Trump divulga foto de Maduro em navio da Marinha e diz que EUA terão forte envolvimento com o petróleo da Venezuela

Imagem publicada pelo presidente norte-americano mostra Maduro vendado e algemado a bordo do USS Iwo Jima; Trump afirma que EUA terão forte envolvimento com o petróleo da Venezuela

Trump divulga foto de Maduro em navio da Marinha e diz que EUA terão forte envolvimento com o petróleo da Venezuela
Foto: Maduro levado para Nova Yorka pelas Forças Americanas Reprodução/Truth Social

O presidente dos Estados Unidos, Donald Trump, divulgou neste sábado (3) a primeira imagem de Nicolás Maduro após a captura do líder venezuelano durante a ofensiva militar norte-americana contra a Venezuela. A fotografia, publicada na rede social Truth Social, mostra Maduro vendado, usando óculos, moletom, abafadores de ouvido e aparentemente algemado, já a bordo do navio de guerra USS Iwo Jima, da Marinha dos EUA.

Segundo Trump, Maduro e a esposa, Cilia Flores, estão sendo levados de navio para Nova York, onde deverão responder a processos na Justiça americana por acusações de narcotráfico, terrorismo e contrabando de armas. Em entrevista à emissora Fox News, o presidente afirmou que o casal foi capturado em Caracas, transportado de helicóptero até o Iwo Jima e, desde então, segue em deslocamento pelo mar do Caribe em direção aos Estados Unidos.

Na mesma entrevista, Trump declarou que os Estados Unidos terão “forte envolvimento” com a indústria do petróleo da Venezuela após a operação militar. Ele não detalhou como se dará essa participação, mas afirmou que a China continuará recebendo petróleo venezuelano. Questionado sobre o futuro político do país vizinho, o presidente americano disse que ainda está decidindo os próximos passos. “Ainda estou decidindo sobre o futuro da Venezuela”, afirmou, citando inclusive a vice-presidente venezuelana, Delcy Rodríguez, como uma das possibilidades no cenário político.

+ Apoio, cautela e condenação: América Latina se divide após ataque dos EUA à Venezuela

+ União Europeia pede contenção e respeito ao direito internacional após ataques dos EUA à Venezuela

Trump também revelou que acompanhou a captura de Maduro em tempo real, por meio de transmissões feitas pelos agentes envolvidos na missão em Caracas. “Foi como assistir a um programa de televisão”, disse. Segundo ele, a operação estava prevista para ocorrer quatro dias antes, mas acabou sendo adiada por causa das condições climáticas. O presidente relatou ainda que chegou a conversar com Maduro cerca de uma semana antes do ataque, quando o venezuelano teria tentado negociar uma saída pacífica do poder. “Eles quiseram negociar no final, mas eu não quis”, afirmou.

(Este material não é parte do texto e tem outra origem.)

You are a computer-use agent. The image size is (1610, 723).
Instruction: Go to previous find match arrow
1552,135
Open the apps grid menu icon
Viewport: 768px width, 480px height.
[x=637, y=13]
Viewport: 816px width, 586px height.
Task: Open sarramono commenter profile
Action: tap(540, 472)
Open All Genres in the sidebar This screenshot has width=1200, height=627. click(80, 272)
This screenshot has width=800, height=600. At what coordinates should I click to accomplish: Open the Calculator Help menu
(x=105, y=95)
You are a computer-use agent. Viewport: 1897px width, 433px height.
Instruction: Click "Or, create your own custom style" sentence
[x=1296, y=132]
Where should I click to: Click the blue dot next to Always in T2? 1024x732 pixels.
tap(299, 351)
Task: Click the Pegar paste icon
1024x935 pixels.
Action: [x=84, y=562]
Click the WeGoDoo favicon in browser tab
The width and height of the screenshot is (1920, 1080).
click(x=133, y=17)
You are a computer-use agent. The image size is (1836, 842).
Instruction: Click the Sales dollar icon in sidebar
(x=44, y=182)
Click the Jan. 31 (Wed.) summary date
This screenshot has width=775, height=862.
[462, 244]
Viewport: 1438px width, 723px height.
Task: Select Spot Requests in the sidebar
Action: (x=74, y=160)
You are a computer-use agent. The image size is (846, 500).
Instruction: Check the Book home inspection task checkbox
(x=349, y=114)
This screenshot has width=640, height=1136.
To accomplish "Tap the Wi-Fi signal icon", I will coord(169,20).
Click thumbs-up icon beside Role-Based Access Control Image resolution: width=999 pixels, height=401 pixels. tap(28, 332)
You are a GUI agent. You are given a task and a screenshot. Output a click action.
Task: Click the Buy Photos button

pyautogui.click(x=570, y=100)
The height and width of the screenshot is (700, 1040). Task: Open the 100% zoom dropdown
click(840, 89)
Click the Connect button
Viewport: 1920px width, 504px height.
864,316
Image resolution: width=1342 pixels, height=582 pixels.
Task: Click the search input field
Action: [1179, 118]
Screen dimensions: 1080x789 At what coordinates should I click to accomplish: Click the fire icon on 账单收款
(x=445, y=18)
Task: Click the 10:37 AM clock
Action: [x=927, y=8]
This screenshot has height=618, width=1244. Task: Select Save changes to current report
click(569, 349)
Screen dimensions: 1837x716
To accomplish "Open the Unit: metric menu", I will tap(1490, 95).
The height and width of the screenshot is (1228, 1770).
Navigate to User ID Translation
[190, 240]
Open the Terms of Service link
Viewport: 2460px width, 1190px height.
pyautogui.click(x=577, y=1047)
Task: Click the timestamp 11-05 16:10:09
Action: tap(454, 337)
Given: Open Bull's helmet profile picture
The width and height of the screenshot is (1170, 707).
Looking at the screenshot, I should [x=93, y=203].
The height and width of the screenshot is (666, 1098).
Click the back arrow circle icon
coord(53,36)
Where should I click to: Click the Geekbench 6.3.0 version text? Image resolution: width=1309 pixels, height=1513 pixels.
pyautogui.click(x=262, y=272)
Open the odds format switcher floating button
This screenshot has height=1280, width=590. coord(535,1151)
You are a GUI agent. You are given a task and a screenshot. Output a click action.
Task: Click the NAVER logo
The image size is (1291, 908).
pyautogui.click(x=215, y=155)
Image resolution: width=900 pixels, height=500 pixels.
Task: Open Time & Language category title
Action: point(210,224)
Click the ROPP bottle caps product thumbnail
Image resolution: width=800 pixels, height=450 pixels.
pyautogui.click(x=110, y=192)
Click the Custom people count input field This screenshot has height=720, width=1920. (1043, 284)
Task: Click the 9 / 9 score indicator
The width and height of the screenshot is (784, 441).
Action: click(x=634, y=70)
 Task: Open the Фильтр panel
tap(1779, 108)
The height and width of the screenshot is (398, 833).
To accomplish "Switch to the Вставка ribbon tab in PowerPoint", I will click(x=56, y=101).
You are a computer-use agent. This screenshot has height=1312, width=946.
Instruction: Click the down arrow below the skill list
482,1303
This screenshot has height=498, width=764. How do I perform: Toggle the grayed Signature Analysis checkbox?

O USS Iwo Jima é um dos principais navios de assalto anfíbio da Marinha dos Estados Unidos, da classe Wasp, equipado para operações aéreas e desembarque de tropas, além de transportar helicópteros, aeronaves e fuzileiros navais. A embarcação estava posicionada no Caribe desde o fim de 2025, em meio ao aumento da pressão militar americana sobre o governo venezuelano.

A captura de Maduro ocorreu após uma série de bombardeios em Caracas e em outras regiões da Venezuela durante a madrugada deste sábado. Moradores relataram explosões, sobrevoo de aeronaves em baixa altitude, falta de energia elétrica e correria nas ruas, especialmente nas proximidades da base aérea de La Carlota e do complexo militar de Fuerte Tiuna. Vídeos divulgados nas redes sociais mostram colunas de fumaça e movimentação intensa de forças de segurança.

Do lado venezuelano, a vice-presidente Delcy Rodríguez afirmou não saber o paradeiro de Maduro e exigiu do governo dos Estados Unidos uma prova de vida imediata do presidente e de sua esposa. O governo da Venezuela denunciou que os ataques teriam atingido áreas civis, mas não apresentou provas. Em Caracas, apesar do clima de tensão, filas voltaram a se formar em supermercados horas após os bombardeios, enquanto forças de segurança reforçavam a vigilância em prédios públicos.

Trump reiterou que Maduro será julgado em Nova York e advertiu que não permitirá que integrantes do atual círculo de poder retomem o controle do país. “Estaremos muito envolvidos. E queremos levar liberdade ao povo”, declarou.